I was on pace for a 3:35:00-ish finish until I got to the 33km mark. Then my hamstrings and calves started cramping. Not quite as violently as the did at Ironman Syracuse but still bad enough to pull me over to the side of the road to stretch 4 times and slow me down to an occasional walk. I finished in 3:57:24… sub 4 hours isn’t terrible, I guess. I placed 603/1725 overall, 440/960 in men, and 87/141 my division (men 40-44). My splits were: 10k 49:24, 21.1k 1:45:37, and 30k 2:32:22. So you can see, I had actually been doing pretty well.
I didn’t bonk but I did run out of steam eventually… cramps have a way of doing that to you.
I was in Boston from Sunday to Thursday, speaking at and attending the Business of Software Conference. It wasn’t the best way to spend the week leading up to a race but you do what you have to do. I wasn’t eating terribly but I was at the mercy of the conference hotel for the most part. I got a decent amount of sleep and did a lot of standing and walking but only got one real workout in while I was there. That’s fine – I was tapering.
Once I was finally home, I cleaned up my act/diet. For the 3 days before the race I drank 500ml of beet root juice. I have tried having beet juice the morning of the race in the past and have had decent luck with it. I don’t think the 3 day load was all that helpful but who really knows. It certainly didn’t help my cramping.
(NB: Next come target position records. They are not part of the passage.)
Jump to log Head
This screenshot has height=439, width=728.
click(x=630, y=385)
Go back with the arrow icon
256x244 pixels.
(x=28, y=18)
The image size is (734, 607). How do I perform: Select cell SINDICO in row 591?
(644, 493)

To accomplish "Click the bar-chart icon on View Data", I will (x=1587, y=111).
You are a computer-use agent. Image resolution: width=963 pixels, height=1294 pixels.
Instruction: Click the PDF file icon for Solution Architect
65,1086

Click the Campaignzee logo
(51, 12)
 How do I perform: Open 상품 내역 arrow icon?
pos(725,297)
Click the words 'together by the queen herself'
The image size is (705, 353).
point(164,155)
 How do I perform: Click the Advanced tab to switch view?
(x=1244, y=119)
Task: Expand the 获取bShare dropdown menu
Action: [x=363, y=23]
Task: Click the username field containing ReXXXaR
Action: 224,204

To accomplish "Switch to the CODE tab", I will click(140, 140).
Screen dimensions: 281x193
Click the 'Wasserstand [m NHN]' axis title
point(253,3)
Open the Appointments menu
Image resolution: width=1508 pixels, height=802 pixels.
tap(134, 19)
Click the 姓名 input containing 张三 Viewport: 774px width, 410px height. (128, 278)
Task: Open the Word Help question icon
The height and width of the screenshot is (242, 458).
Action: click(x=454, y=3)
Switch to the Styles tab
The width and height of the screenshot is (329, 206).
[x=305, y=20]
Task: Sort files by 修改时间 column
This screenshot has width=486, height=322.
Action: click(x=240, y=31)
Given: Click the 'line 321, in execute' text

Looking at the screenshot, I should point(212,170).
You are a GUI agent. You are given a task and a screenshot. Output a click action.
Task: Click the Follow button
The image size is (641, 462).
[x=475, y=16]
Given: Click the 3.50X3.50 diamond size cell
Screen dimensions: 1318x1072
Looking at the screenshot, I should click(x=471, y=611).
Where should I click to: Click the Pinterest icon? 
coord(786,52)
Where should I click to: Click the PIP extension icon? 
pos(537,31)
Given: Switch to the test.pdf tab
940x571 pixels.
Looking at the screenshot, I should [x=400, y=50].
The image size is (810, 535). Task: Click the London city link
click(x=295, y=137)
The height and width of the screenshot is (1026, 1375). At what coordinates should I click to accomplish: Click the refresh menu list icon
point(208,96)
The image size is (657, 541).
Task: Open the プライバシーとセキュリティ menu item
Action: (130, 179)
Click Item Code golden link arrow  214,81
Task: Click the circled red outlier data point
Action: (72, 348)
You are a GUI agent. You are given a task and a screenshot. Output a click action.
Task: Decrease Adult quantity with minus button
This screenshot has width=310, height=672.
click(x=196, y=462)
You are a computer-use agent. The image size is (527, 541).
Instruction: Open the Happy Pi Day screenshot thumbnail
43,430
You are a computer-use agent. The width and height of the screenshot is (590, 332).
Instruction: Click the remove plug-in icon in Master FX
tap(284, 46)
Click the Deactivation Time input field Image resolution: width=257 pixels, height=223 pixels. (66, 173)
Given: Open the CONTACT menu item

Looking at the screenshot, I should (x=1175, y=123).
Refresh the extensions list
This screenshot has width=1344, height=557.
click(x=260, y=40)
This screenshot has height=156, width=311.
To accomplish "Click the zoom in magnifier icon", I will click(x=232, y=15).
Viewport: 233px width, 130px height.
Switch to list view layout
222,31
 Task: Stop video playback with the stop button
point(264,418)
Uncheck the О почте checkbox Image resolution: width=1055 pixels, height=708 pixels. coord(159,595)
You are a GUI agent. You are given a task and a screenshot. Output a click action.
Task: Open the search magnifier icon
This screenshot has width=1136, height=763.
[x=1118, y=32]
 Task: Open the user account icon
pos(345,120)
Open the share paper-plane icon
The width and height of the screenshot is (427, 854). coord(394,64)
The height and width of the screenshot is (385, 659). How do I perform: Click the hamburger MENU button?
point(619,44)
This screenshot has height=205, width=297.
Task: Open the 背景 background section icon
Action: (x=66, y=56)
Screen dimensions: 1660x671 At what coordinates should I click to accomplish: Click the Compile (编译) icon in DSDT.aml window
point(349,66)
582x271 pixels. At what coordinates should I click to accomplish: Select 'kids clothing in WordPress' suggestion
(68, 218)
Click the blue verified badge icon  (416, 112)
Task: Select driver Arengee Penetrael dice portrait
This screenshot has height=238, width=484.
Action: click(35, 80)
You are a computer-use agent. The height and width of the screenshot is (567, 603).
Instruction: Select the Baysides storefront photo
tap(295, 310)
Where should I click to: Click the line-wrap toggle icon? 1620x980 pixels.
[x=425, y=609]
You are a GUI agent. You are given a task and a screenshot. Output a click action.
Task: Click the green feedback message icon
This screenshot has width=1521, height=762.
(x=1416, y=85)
I brought my usual sweet potato, beets, quinoa, spinach and salmon bowl with me to Victoria and had that in the late afternoon after a light 3km jog. Later that night I had a smattering of what was on the table at my aunt’s house. I was smart and didn’t eat too much or try anything weird.
In the morning, 3 hours before the race, I had a piece of toast with almond butter and half a banana with a nice strong cup of black coffee. Pretty standard fair when I am out of Living Fuel.
After Ellie started the half marathon (an hour before the full), I found a coffee vendor and sipped a small amount of black coffee (more to warm my hands up than anything else). I took one Gu Roctane 10 minutes before the race started and then another one every 30 minutes during the race. I sipped 2-3 ounces of water at every aid station. It was a cool morning so I wasn’t that worried about hydration… though maybe I should have been. When the muscle cramps came I could feel them in my sides, abs and back. Not as intense as in my legs but close.
I don’t think I have ever been in so much leg pain after a race. I just wanted to lay down and cry a little but my cousin was circling the block in his car, trying to take me back to my aunt’s house so I rallied and made it to the corner. Once I was sitting, with my legs stretched out across the backseat, I started to feel better. Yesterday I watched the video of me crossing the finish line and it looks like I am running with invisible flippers on… very odd.
On November 4th, Ellie and I are running the Hamilton Road2Hope half marathon. This is the race where I set my full marathon PB last year. I am tempted to try again but I am worried that I won’t have time to recover from a full marathon before we embark on the Double Triathlon Thailand Adventure… and that would not be good. I think I will stick with the half… this time.